- [WHAT TO DO]:
An acceptable response holds only the line containing "Click Generuj zaimpozowany" and every line after it to the end of the records, each reproduced exactly.

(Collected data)
↓

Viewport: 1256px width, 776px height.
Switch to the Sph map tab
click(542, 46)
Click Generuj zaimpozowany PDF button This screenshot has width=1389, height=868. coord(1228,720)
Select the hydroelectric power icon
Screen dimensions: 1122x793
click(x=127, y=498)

↑

- [ANSWER TO THIS PROBLEM]:
Click Generuj zaimpozowany PDF button This screenshot has width=1389, height=868. coord(1228,720)
Select the hydroelectric power icon
Screen dimensions: 1122x793
click(x=127, y=498)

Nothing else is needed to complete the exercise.